В качестве выхода из сложившейся ситуации В. Бондаренко предложил жесткий контроль за идеологическим пространством. По его наблюдениям, подобный контроль существует в США: в рамках пяти экземпляров ты можешь говорить что хочешь, но если ты выходишь на широкую общественность, тогда идет запрет издания, лишение лицензий, штрафы миллиардные и т. д. Д. Меркулову идеальным представляется восстановление института цензуры, но коль скоро институт этот отсутствует, уголовная ответственность должна ложиться на конкретного человека, который составил и опубликовал, пусть в пяти экземплярах, этот текст. П. Басинский блеснул афоризмом: цензура не нужна, — сказал он, — она уже есть. Поясняя свою мысль, он произнес еще несколько афоризмов. Например, такой: система запретов — это и есть культура государства. Или: культура, цензура — это и есть один из показателей государства, а если ее нет, значит, государство ничего не может, значит, оно папуасское. Критик выразил искреннее сожаление о том, что государство сегодня не интересуется литературой. Раньше, сетовал он, было по-другому — существовали жесткие, но интимные отношения — как говаривал Розанов: Николай II декабристов повесил, но был им как отец родной… Да и позже, в ХХ веке, ностальгирует Басинский, — как все было интимно: сталинские премии, звонки Сталина Пастернаку, Булгакову, беседы с Шолоховым, Фадеевым… Да, вздохнем и мы, бывали времена, не чета нынешним… Д. Меркулов сказал, что литературу нельзя отрывать от народа, от исторического процесса и конкретных политических явлений. И для убедительности своих слов добавил: Несомненно, боевым отрядом развала СССР были национальные литературы. Через национальные литературы внедрялись идеи — сначала о необходимости национального возрождения, а потом, в конце концов, направленные на сепаратизм…
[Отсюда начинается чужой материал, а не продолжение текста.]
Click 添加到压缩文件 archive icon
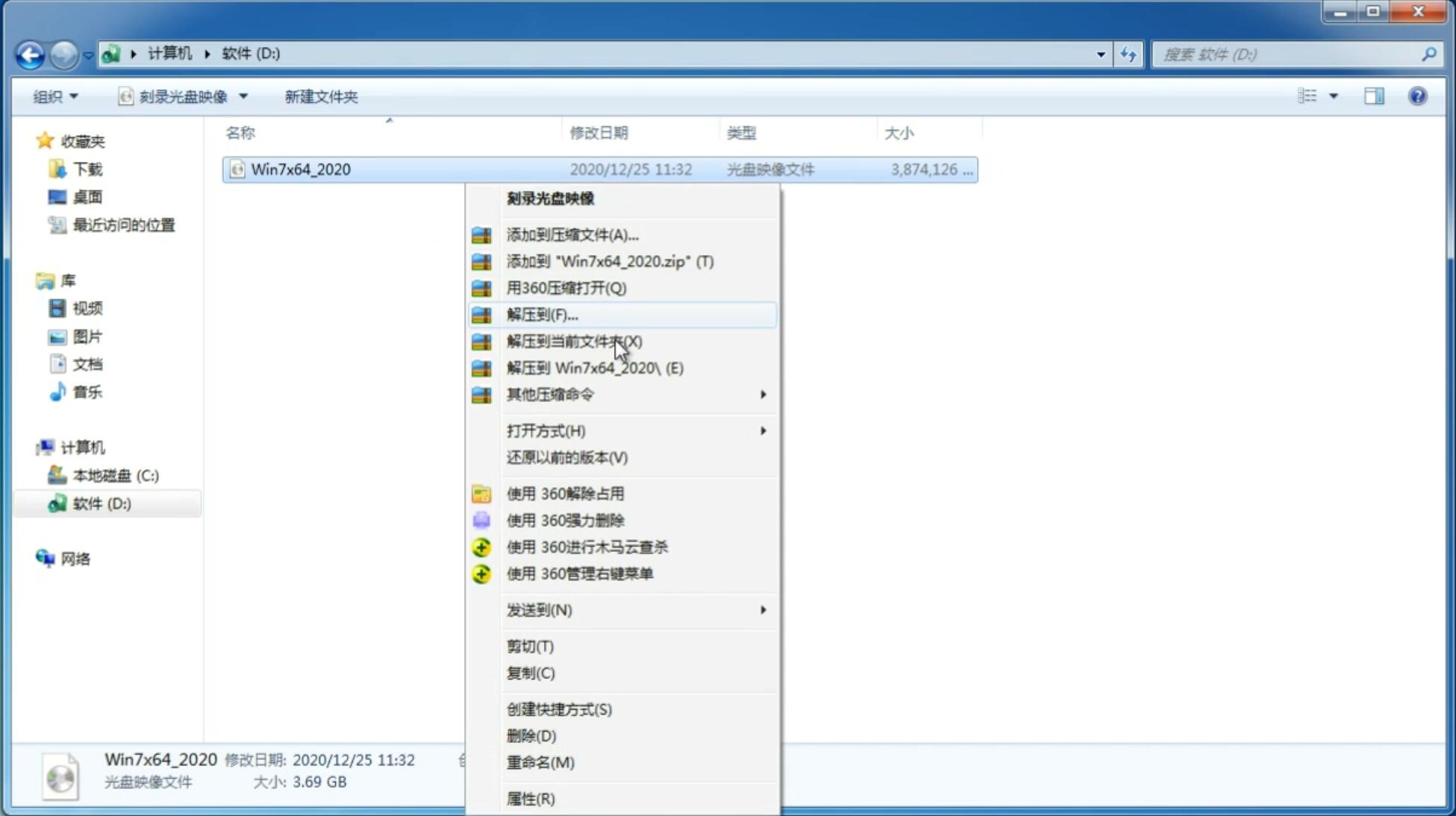Viewport: 1456px width, 816px height. point(481,234)
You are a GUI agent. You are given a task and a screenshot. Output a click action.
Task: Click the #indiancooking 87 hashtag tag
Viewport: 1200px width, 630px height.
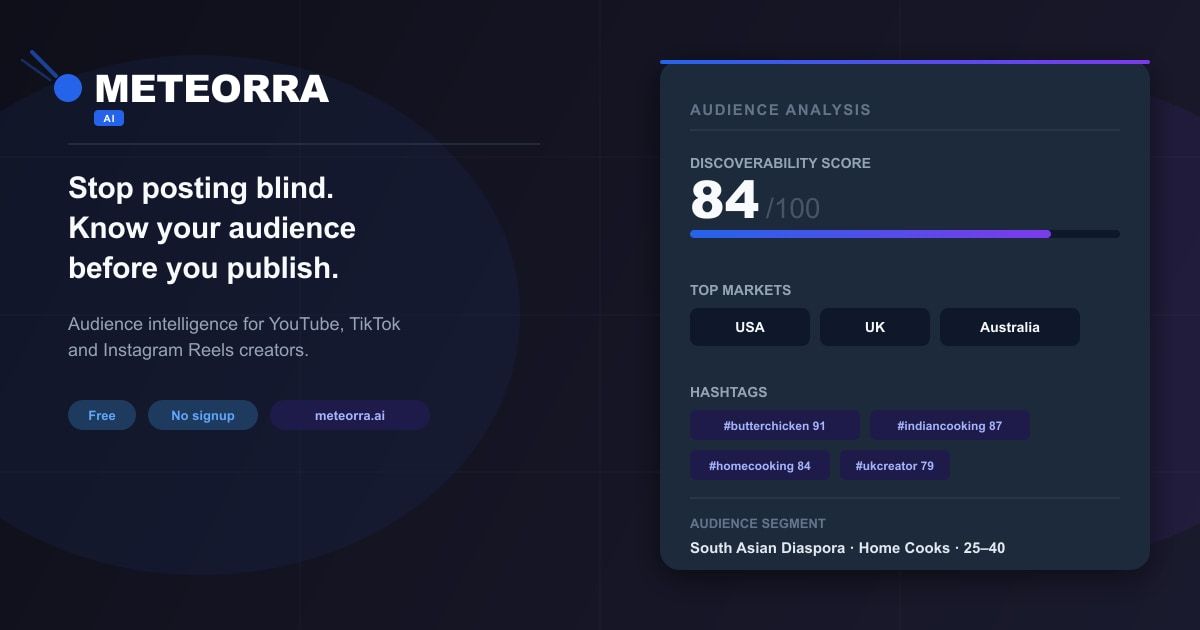(x=950, y=425)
Похоже, несколько озадаченный всем услышанным, Александр Иванов не стал уже ничего добавлять о писательской ответственности, а просто поблагодарил коллег за приглашение участвовать в круглом столе журнала “Москва”. Потому что, — сказал он, — журнал “Москва” — это журнал, в котором был опубликован великий русский роман XX века “Мастер и Маргарита”... (У собравшихся хватило такта не говорить гостю, что в последние годы как раз журнал “Москва” с замечательным постоянством публикует на своих страницах статьи, разоблачающие булгаковский шедевр как роман-инициацию, триумф демонизма, а также “библию” либеральной образованщины2, и что сотрудники “Москвы”, наверное, дорого бы дали, лишь бы в биографии издания не было такого темного пятна, как публикация “Мастера”.) И хотя слова Иванова вовсе не были завершающими, закончить рассказ об этой встрече в редакции почему-то хочется именно ими: задача состоит не в том, чтобы разбираться с государством, сказал издатель, — государство не очень заинтересовано в литературе, и это нормально. Задача (и ответственность) тех, кто делает сегодня литературу, состоит в том, чтобы чудо совершилось. Потому что литература рождается из чудесного. Иванов недаром помянул “Мастера и Маргариту”, ведь, по его мнению, сегодня нужнее всего чудо, а именно — большой русский роман, по которому мир узнал [бы], что с нами происходило за последние двадцать лет, как мы страдали, мучились, надеялись, помнили, забывали и т. д.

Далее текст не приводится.